Fourth Sunday of Advent – Series C 

Mary is such an interesting character in the first two chapters of Luke’s Gospel. Luke clearly has spoken to her, and this is the story of Jesus’ birth told through her eyes. Even Luke’s otherwise very good Greek is reflects a simple Aramaic telling of this story in the first two chapters. He keeps the word order, rhythms, and cadences of Mary’s own language in here. (Matthew, on the other hand and for different reasons, seems to tell us this story through the eyes of Joseph.) Luke lets us see this through the eyes of a Jewish peasant girl from a nowhere village called Nazareth. How does God’s kingdom see this world? We see through the eyes of power, money, etc., but is that accurate or the best lens? Mary, visited by an angel, pregnant with a child by the Holy Spirit, greeted by a yet-unborn John the Baptist might just give us a better lens by which to view this world as God sees it. What is more, as Luke notices for us, she was inspired by the Holy Spirit.
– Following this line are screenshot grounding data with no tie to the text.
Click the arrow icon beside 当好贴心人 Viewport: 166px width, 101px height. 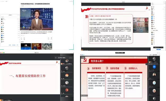coord(125,68)
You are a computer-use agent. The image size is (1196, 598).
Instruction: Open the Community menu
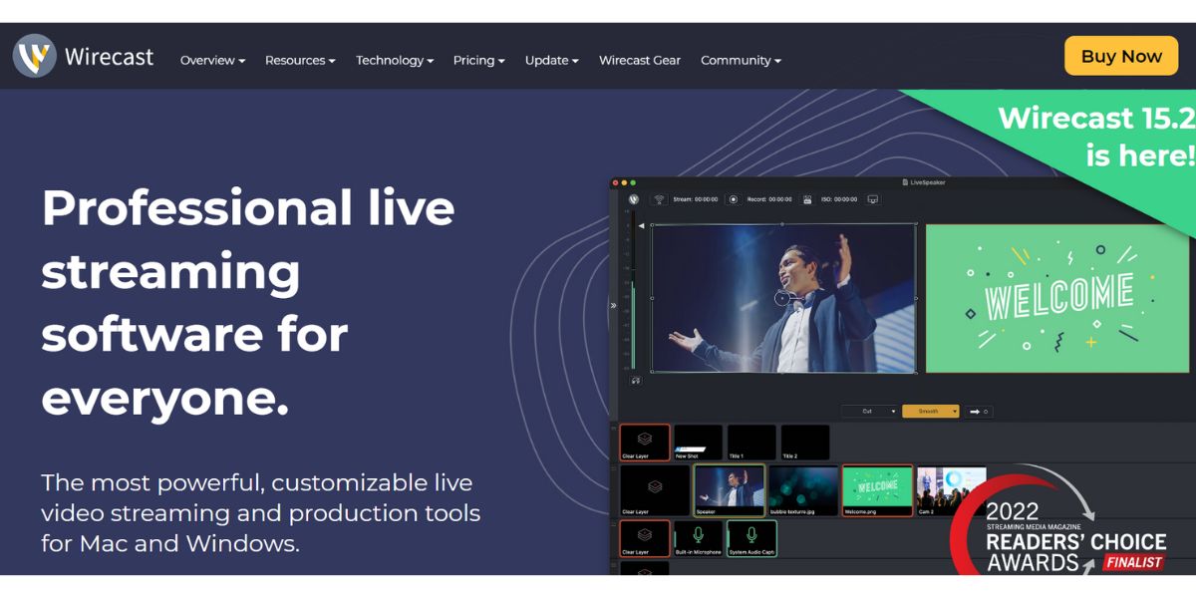[x=740, y=60]
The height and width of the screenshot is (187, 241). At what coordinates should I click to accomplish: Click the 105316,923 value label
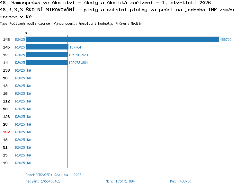point(78,55)
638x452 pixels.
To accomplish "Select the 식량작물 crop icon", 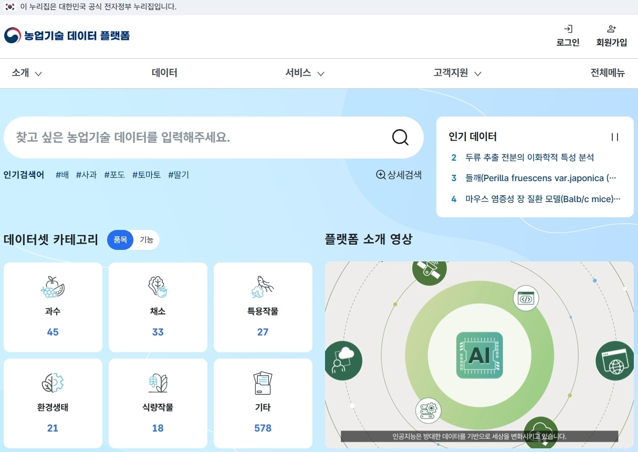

Mary’s words give those who seek earthly solutions a reason to pause and reconsider. As a realpolitik person, I am a capitalist. I am not a socialist, but Mary sounds a little like the socialism I deplore. But is she truly a socialist? Hardly. She is seeing another kingdom, God’s Kingdom, not some utopian socialist paradise. She sees a place where people are different, not simply the same people arranged into different power structures but still the same sinful people.